-------- Data to use

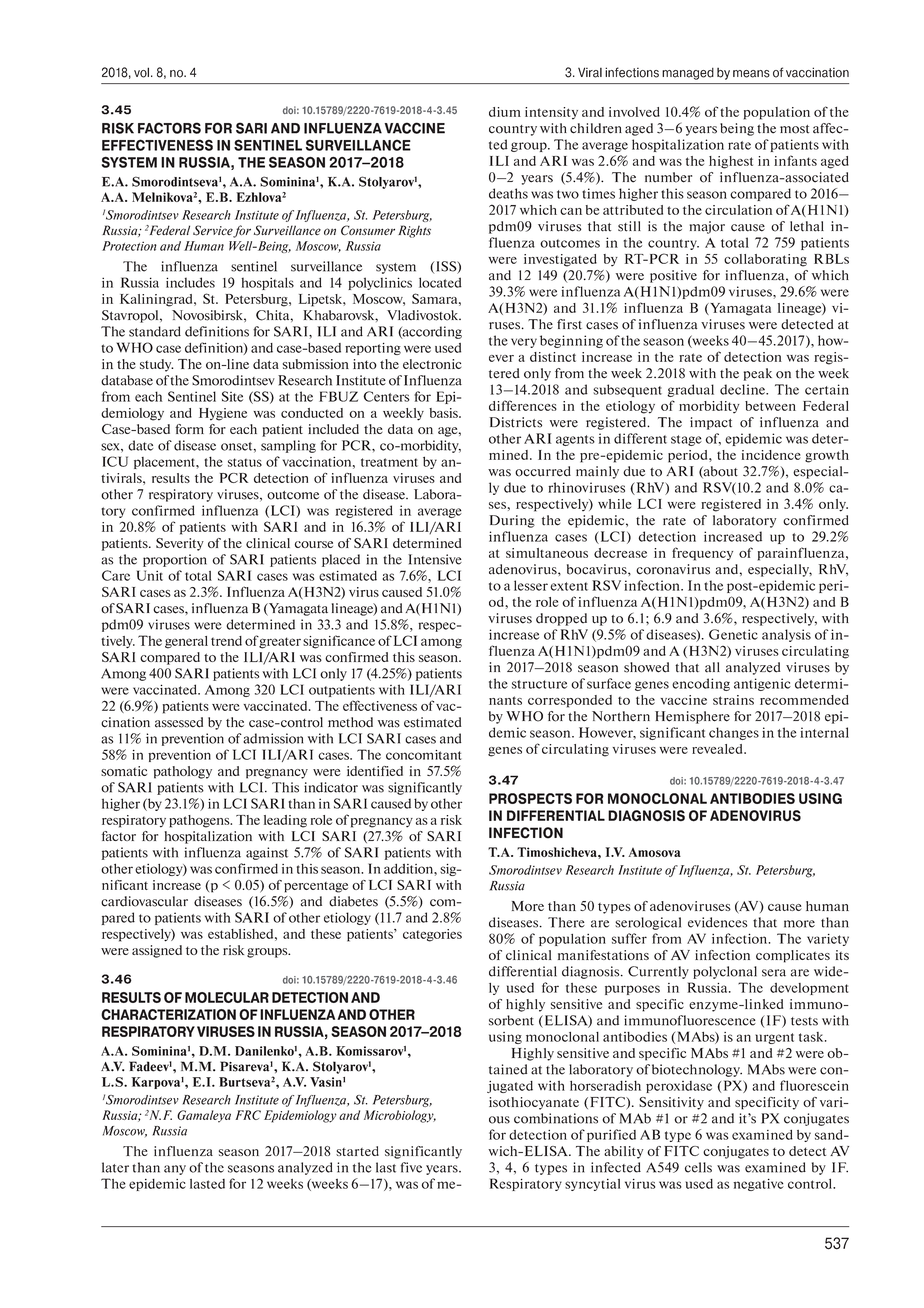 This image has width=924, height=1308. What do you see at coordinates (733, 634) in the image?
I see `Genetic` at bounding box center [733, 634].
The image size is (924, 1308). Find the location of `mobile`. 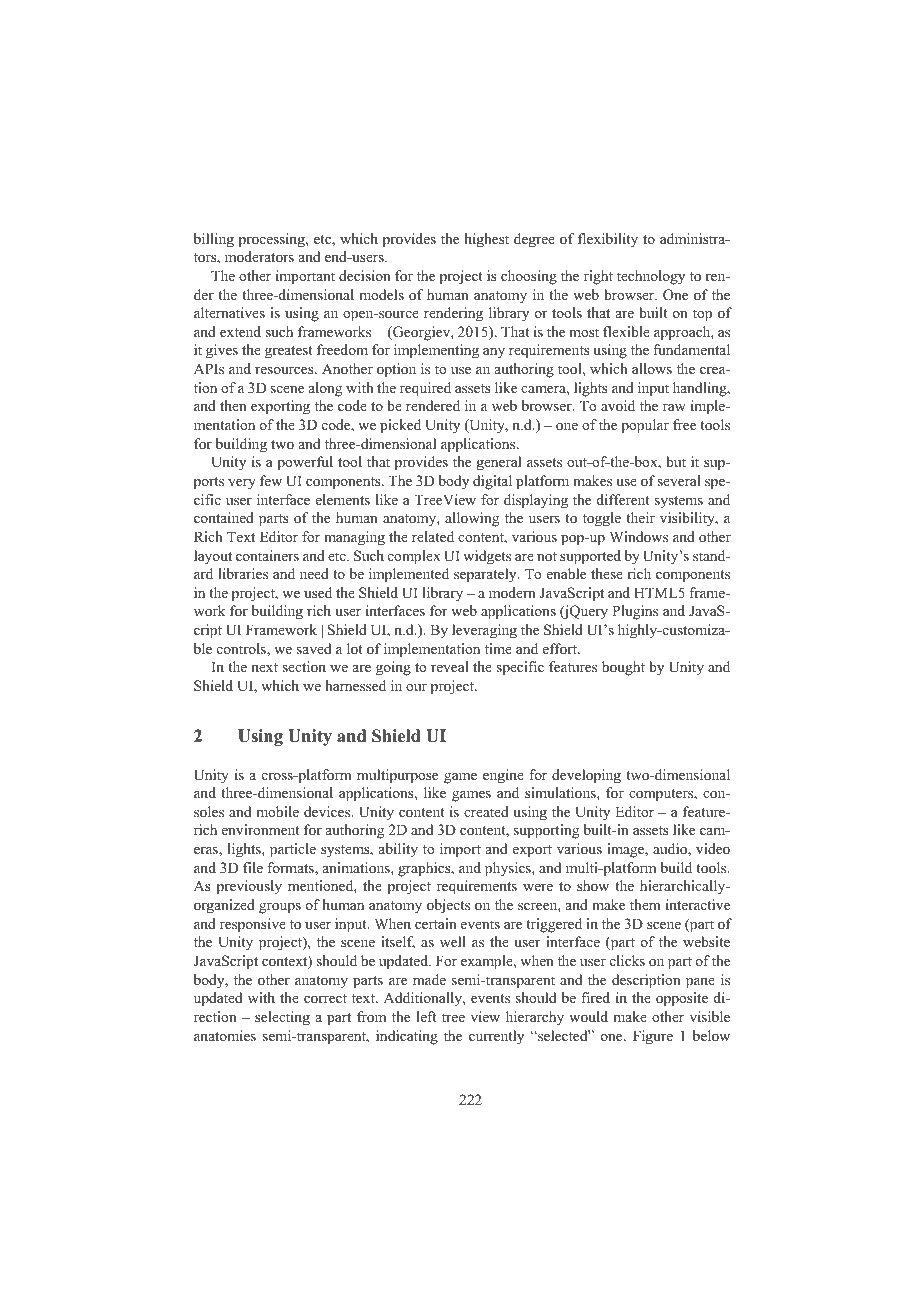

mobile is located at coordinates (277, 811).
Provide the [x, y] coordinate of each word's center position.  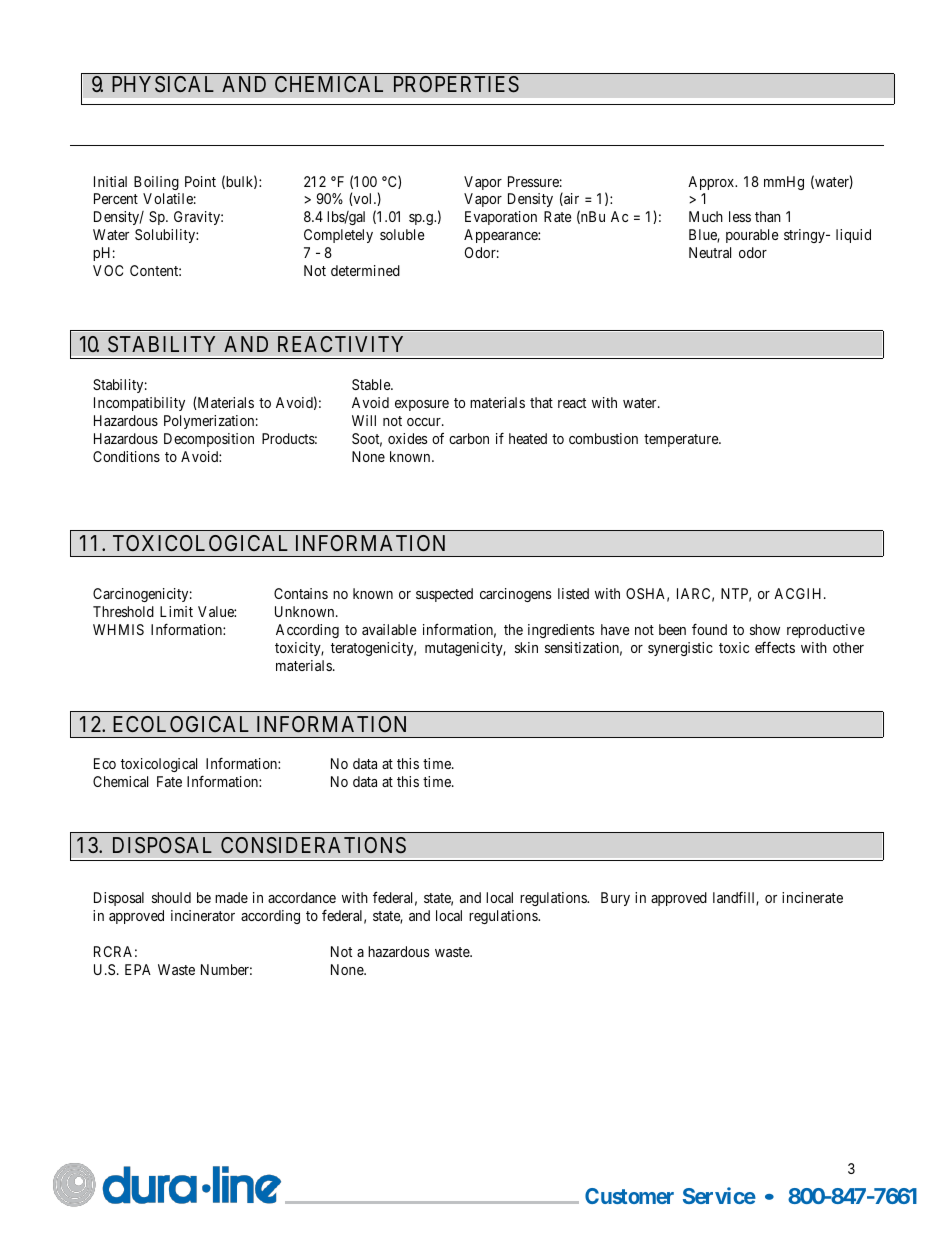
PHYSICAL [163, 84]
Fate [169, 781]
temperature [682, 440]
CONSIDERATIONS [313, 845]
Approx [712, 185]
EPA [138, 969]
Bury [615, 899]
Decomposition [209, 440]
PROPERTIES [456, 84]
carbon [469, 438]
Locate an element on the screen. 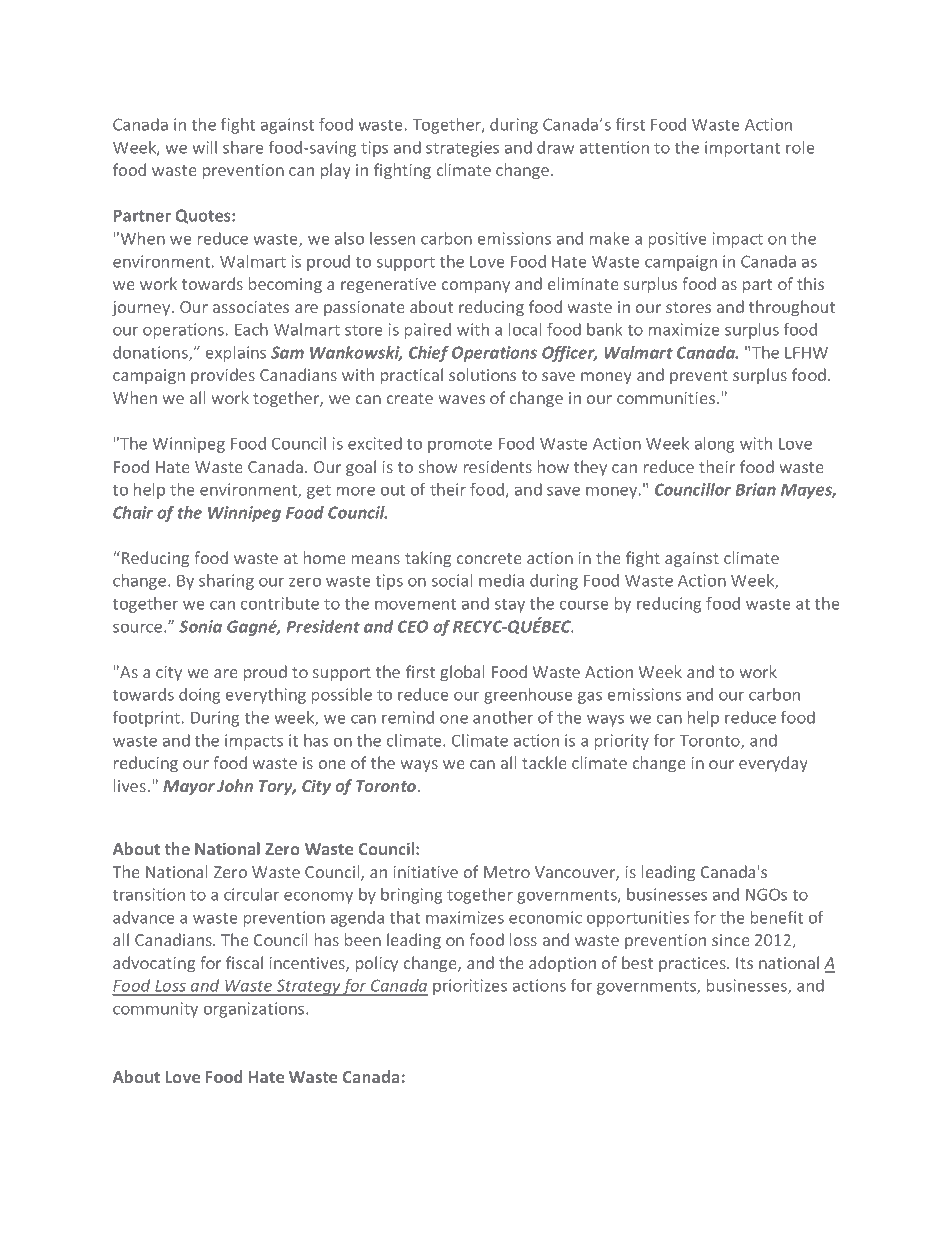  important is located at coordinates (742, 149).
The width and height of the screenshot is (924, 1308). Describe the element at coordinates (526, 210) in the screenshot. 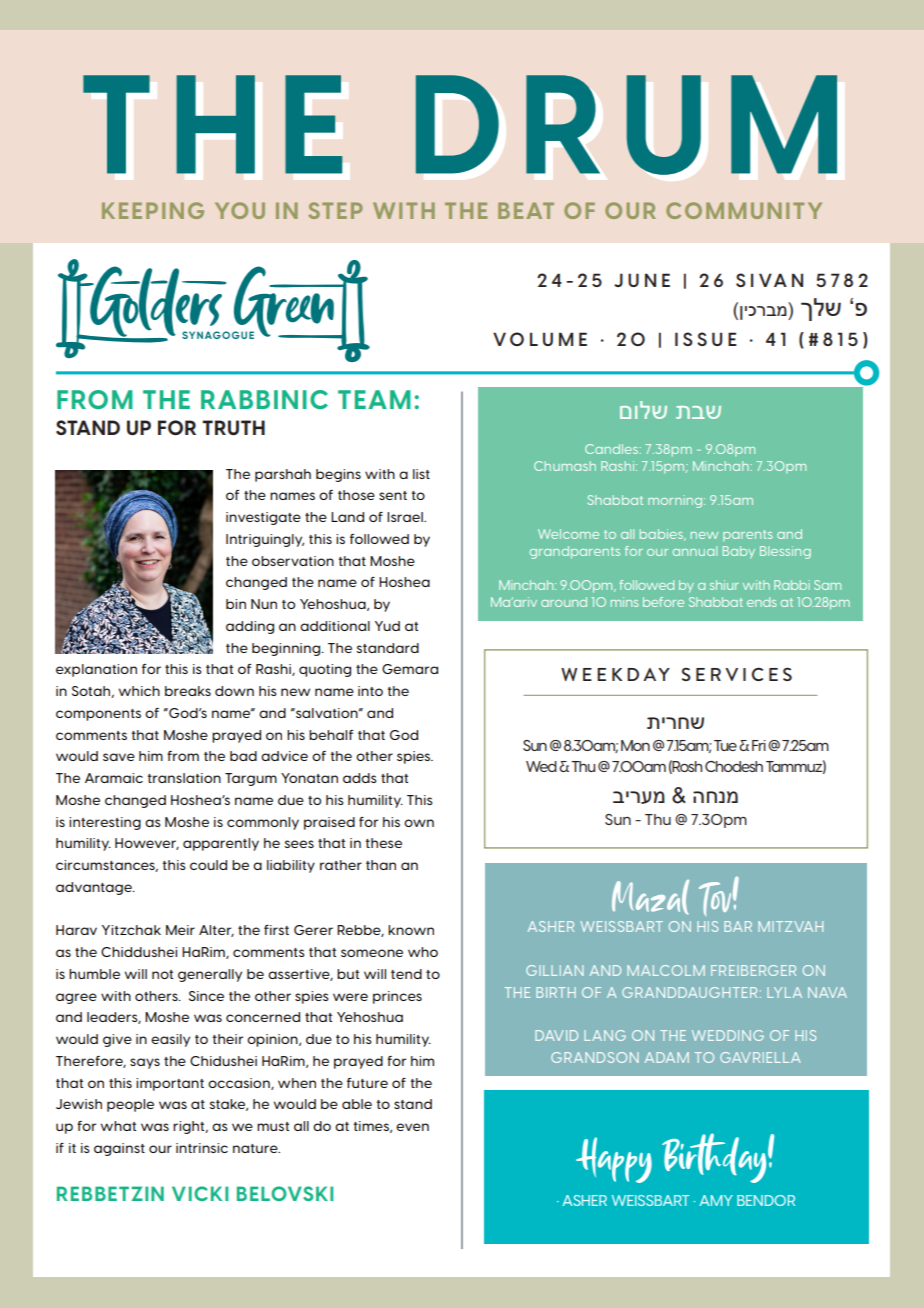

----------------

Instruction ▸ Could you lay out everything from the start of the rows through the line holding "Fate [169, 781]", inclusive, as a Markdown table with the columns Index and Entry, numbering each line and skipping blank lines? Leave the pictures out of the table.

Exercise solution ▸
| Index | Entry |
|---|---|
| 1 |  This image has width=924, height=1308. What do you see at coordinates (733, 634) in the image? |
| 2 | I see `Genetic` at bounding box center [733, 634]. |
| 3 | The image size is (924, 1308). Find the location of `mobile`.  |
| 4 | mobile is located at coordinates (277, 811). |
| 5 | Provide the [x, y] coordinate of each word's center position.   |
| 6 | PHYSICAL [163, 84] |
| 7 | Fate [169, 781] |